INPUT DATA:
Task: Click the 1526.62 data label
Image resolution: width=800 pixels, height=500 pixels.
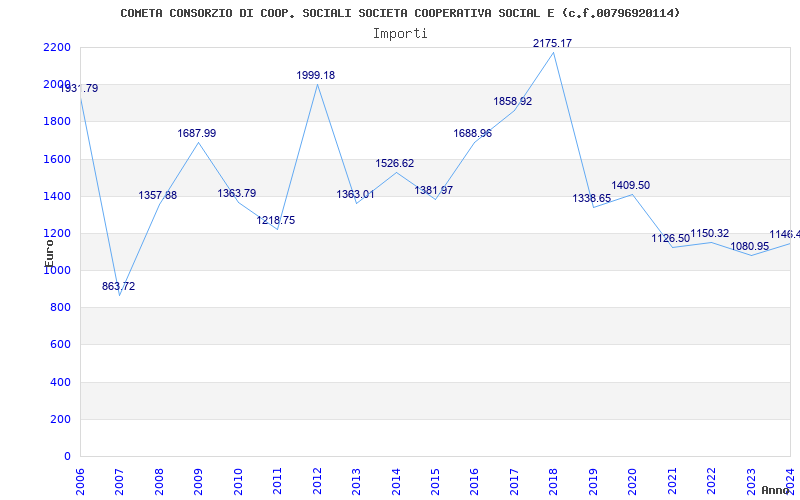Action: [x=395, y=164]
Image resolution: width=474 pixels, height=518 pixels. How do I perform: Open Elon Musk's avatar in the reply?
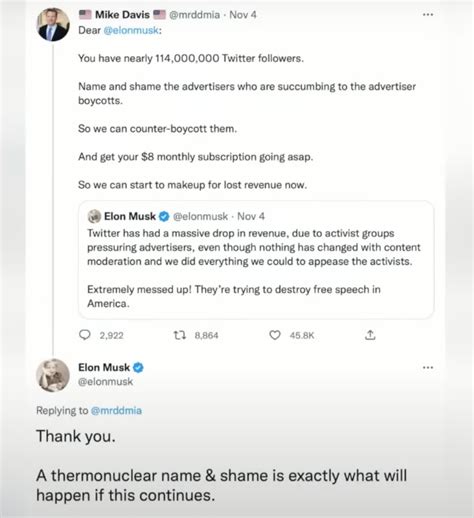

--

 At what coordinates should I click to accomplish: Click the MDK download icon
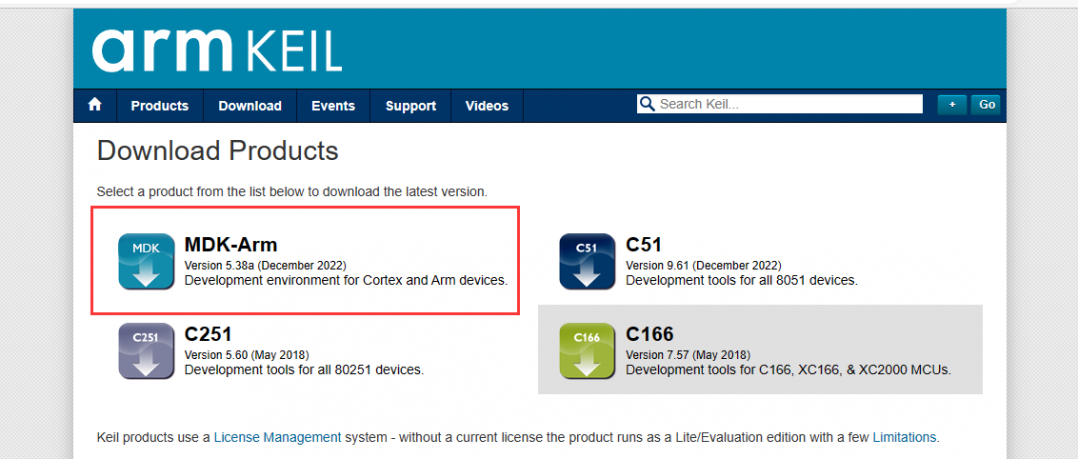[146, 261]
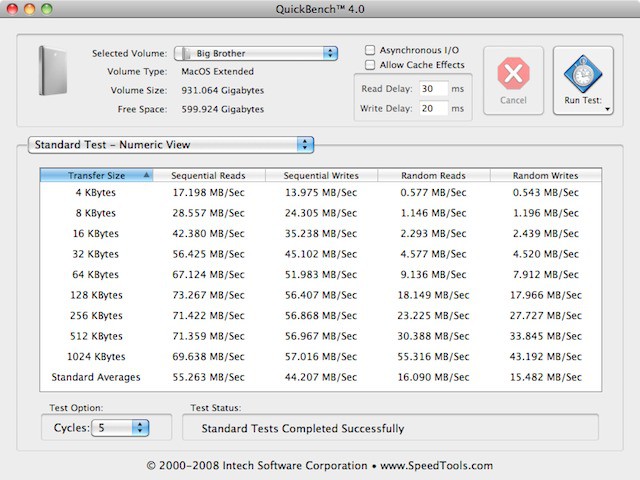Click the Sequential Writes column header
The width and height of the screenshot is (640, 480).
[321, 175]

TASK STATEMENT:
Nothing outside the stretch above, from the line with "Image resolution: width=800" through the line with "Image resolution: width=474", is set down. Transcribe that stretch exactly, ends included, but not its pictures.

RESPONSE FOR THIS EXERCISE:
Image resolution: width=800 pixels, height=500 pixels.
Action: [x=395, y=164]
Image resolution: width=474 pixels, height=518 pixels. How do I perform: Open Elon Musk's avatar in the reply?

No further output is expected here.